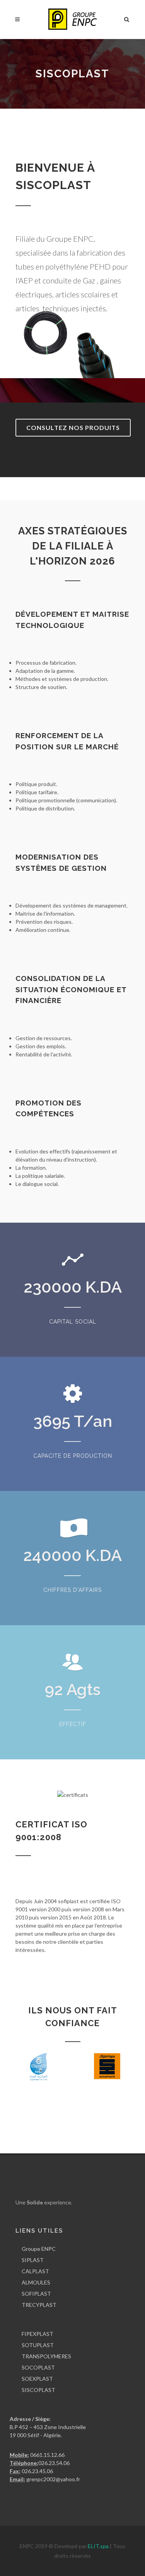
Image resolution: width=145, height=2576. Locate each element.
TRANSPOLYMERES (46, 2356)
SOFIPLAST (36, 2293)
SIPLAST (33, 2260)
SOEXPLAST (37, 2378)
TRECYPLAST (39, 2304)
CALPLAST (35, 2271)
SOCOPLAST (38, 2367)
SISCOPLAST (38, 2390)
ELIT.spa (99, 2546)
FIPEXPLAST (37, 2333)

---

- **Problem requirements**: Drop the pictures, then write out everything else in the records exactly.

- **Task output**:
Image resolution: width=145, height=2576. Locate each element.
TRANSPOLYMERES (46, 2356)
SOFIPLAST (36, 2293)
SIPLAST (33, 2260)
SOEXPLAST (37, 2378)
TRECYPLAST (39, 2304)
CALPLAST (35, 2271)
SOCOPLAST (38, 2367)
SISCOPLAST (38, 2390)
ELIT.spa (99, 2546)
FIPEXPLAST (37, 2333)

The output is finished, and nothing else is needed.